— Text excerpt —
****************
# Help!! I am so frustrated



## John Anderson 2 (Aug 12, 2017)

I recently bought a router table and router to work on small boxes and drawers. I wanted to do some box joints and eventually dovetails. 

I bought an Incra iBox jig last Sunday and after 7 days have not been able to do more than one test cut. The problem is doing the adjustment settings to even begin the project. I took the unit back to the woodworking store I go to, and basically, the only man who had used this jig had used it on a table saw, not a router table. Has anyone actually used this jig with a router? The store will not exchange it or allow a return (it's a national chain of wood stores):crying:


----------



## DesertRatTom (Jul 3, 2012)

I'm interested too. I also ordered this, but for the table saw. I seems to me that setting it up will require settng it precisely to the width of the bit, and also setting that as the center. Is that where your problem is?


----------



## Cherryville Chuck (Sep 28, 2010)

I also bought it for use on a table saw. If you are using it on a router table you'll need a backing plate on both sides of the workpiece otherwise you'll get blowout on the front left corner going in. That's why i use it on the TS. The backing plate that comes with it pretty much eliminates the blowout problem. You'll also need a tight fitting miter track in your router table. It only takes a little freeplay and you'll get poor fitting joints.


----------



## sunnybob (Apr 3, 2015)

Have you watched this? Even though most of it refers to a table saw, the router table is in there.
Looks like it should work well with a good sharp cutting bit.

https://www.youtube.com/watch?v=3QESurntvaE&ytbChannel=Outils Elite - Elite Tools


If you want to make small box joints, this cutter will do up to 39 mm high in one pass and by turning the wood over I have cut 78 mm high joints.

http://www.toolstop.co.uk/trend-876x1-2tc-comb-jointer-set-tct-1-2-inch-shank-p78029


----------



## MT Stringer (Aug 15, 2012)

John Anderson 2 said:


> I took the unit back to the woodworking store I go to, and basically, the only man who had used this jig had used it on a table saw, not a router table... The store will not exchange it or allow a return (it's a national chain of wood stores):crying:


That would be the last time I stepped foot in that store, period.

Welcome to the forum.


----------



## RainMan 2.0 (May 6, 2014)

MT Stringer said:


> That would be the last time I stepped foot in that store, period.
> 
> Welcome to the forum.


I suspect he's referring to WP


----------



## Shop guy (Nov 22, 2012)

MT Stringer: I agree wholeheartedly with you. Even if I got the problem resolved I would never ever spend one more cent with chain of stores. I detest that kind of no service.


----------



## TwoSkies57 (Feb 23, 2009)

Welcome to the community John....

If you are having troubles with your I-box, give Incremental tools a call: 888-804-6272. Customer service is top shelf.


----------



## CharleyL (Feb 28, 2009)

The inventor of the I-Box jig is on the Sawmill Creek forum. Post your problem there and you will likely get direct help from him. There was a small batch of jigs where the fingers were made under size and this made these jigs impossible to use. A call to Incra will quickly determine if your jig is one of these, but this occurred way back when the jig was first being sold. If you purchased your jig within the past several years, it's highly unlikely that you got one of these. Incra will know and help you make it right.
****************
— Records supplied —
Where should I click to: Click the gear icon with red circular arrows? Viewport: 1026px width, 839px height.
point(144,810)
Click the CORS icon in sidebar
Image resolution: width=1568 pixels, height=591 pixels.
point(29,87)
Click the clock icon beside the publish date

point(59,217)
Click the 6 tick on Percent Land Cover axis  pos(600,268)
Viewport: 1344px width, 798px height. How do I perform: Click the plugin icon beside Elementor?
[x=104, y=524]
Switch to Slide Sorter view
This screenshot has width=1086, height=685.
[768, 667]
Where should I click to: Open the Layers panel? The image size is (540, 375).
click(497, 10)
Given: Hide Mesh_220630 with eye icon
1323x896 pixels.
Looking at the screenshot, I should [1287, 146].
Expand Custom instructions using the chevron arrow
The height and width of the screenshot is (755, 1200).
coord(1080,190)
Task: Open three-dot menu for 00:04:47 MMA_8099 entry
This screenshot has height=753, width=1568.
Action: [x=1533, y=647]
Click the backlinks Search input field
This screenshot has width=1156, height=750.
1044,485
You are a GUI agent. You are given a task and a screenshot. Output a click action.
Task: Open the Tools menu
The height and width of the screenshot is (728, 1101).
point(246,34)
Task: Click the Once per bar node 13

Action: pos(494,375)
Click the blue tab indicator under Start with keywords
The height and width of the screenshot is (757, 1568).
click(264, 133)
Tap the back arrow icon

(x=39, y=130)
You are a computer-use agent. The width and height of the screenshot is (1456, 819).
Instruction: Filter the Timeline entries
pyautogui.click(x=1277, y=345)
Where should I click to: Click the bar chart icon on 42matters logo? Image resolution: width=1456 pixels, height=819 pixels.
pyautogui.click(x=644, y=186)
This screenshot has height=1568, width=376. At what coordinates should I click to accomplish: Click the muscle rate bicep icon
****************
— Parts of the exercise —
**1)** Please write out the part of the router jig thread between "## Cherryville Chuck" and "(Apr 3, 2015)", inclusive.
**2)** Repeat verbatim the lines of the listing above between the lines holding "Click the blue" and "pyautogui.click(x=1277, y=345)", inclusive.

— Answers to the exercises —
**1)**
## Cherryville Chuck (Sep 28, 2010)

I also bought it for use on a table saw. If you are using it on a router table you'll need a backing plate on both sides of the workpiece otherwise you'll get blowout on the front left corner going in. That's why i use it on the TS. The backing plate that comes with it pretty much eliminates the blowout problem. You'll also need a tight fitting miter track in your router table. It only takes a little freeplay and you'll get poor fitting joints.


----------



## sunnybob (Apr 3, 2015)

**2)**
Click the blue tab indicator under Start with keywords
The height and width of the screenshot is (757, 1568).
click(264, 133)
Tap the back arrow icon

(x=39, y=130)
You are a computer-use agent. The width and height of the screenshot is (1456, 819).
Instruction: Filter the Timeline entries
pyautogui.click(x=1277, y=345)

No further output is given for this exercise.